## Begin Selected text

# First few canning efforts not going well :(



## VegRN (Jun 23, 2010)

I don't know what I am doing wrong? The first time I canned was with my mom when she was in town, and she did most of the work. It went pretty well. Second time was on my own using a recipe from the blue book. Today I tried again using Mrs. Wages quick process Kosher dill mix. 

Both times I have done this solo, I have not had enought liquid to make the number of cans the recipe says it should make. With the Ball one, I had to quickly make a whole other batch of liquid just to have enough! With the mix, I only had enough for 5 quarts when it says it should make 7. I assume I am not packing tightly enough, but not sure how else I can do this?

Secondly, My canning pot takes so long to get to a rolling boil that the cans end up sitting in the water for way too long (I think), and I think that might be making them soggy? Today I started that water on the highest heat to try and get it boiling and an hour later I am still waiting for a rolling boil. 

What am I doing wrong? Maybe this is just not for me after all. I love pickles, but pickling does not love me 

Adding to my distress, my stupid fridge was set too low and froze my cucumbers that I was saving to pickle. I went ahead and did it anyway, but I am sure they are going to turn out soggy and gross. I feel like crying.


----------



## lovinthislife (Aug 28, 2009)

## End Selected text
## Begin Recorded information

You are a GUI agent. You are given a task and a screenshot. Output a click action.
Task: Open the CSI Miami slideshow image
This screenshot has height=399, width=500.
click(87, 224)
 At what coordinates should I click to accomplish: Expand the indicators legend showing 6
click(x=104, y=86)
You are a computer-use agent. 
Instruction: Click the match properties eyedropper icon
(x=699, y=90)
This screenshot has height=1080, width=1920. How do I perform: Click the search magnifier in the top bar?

## End Recorded information

**Requirements**
**1)** Reproduce the canning thread word for word, everything from "## VegRN (Jun" down to "can do this?".
**2)** In the canning thread, how many quarts did the Mrs. Wages mix yield enough liquid for?
**3)** Extend the canning thread from where it stops.
The data plays no part in this.

**Response list**
**1)**
## VegRN (Jun 23, 2010)

I don't know what I am doing wrong? The first time I canned was with my mom when she was in town, and she did most of the work. It went pretty well. Second time was on my own using a recipe from the blue book. Today I tried again using Mrs. Wages quick process Kosher dill mix. 

Both times I have done this solo, I have not had enought liquid to make the number of cans the recipe says it should make. With the Ball one, I had to quickly make a whole other batch of liquid just to have enough! With the mix, I only had enough for 5 quarts when it says it should make 7. I assume I am not packing tightly enough, but not sure how else I can do this?

**2)** Only 5 quarts, though it says it should make 7.

**3)**
don't give up! You'll get the hang of it. I use the ball blue book of preserving and I've found everything I can using their recipes exactly, I always have less than they say. I always have my canner heating up while I'm getting whatever ready to can. Try putting a lid on the canner to get it hot faster. I've only made pickles one time so I can't comment on that, but, like when I'm doing green beans I have my canner heating up while I'm also heating the boiling water that will cover the beans in the jars. I put my green beans in the jars and wait till both canner and boiling water are boiling then I fill the jars with the boiling water then into the canner.  It just takes practice. Don't give up. Think of what your doing for yourself and your family. It will work out.


----------



## Our Little Farm (Apr 26, 2010)

I have to ask, what kind of stove are you using? It can make a difference as to what contact you have with the pan you are using. Are you also using a water bath canner specially designed for the job?

I heat up my canner while I am preparing the jars. As said above, it take practice but once you get it, you will never look back. Same as pressure canning.


----------



## suitcase_sally (Mar 20, 2006)

Put the lid on the pot when heating it up. It will make a big difference. Start out with hot water from the faucet.

You're right. Those frozen cukes will be a failure. Do not "save cukes for pickling". Cukes should be processed as soon as they come from the garden, or no longer than 24 hrs.

Make 50% more pickling solution than the recipe calls for. It's cheap to make and you can save the extra (if you have any) and use it later.


----------



## judylou (Jun 19, 2009)

Agree with Sally, sorry but cukes need to be used ASAP and once frozen just turn to mush. In order to have enough cukes for a batch of pickles one usually needs to plant several hills of cucumbers.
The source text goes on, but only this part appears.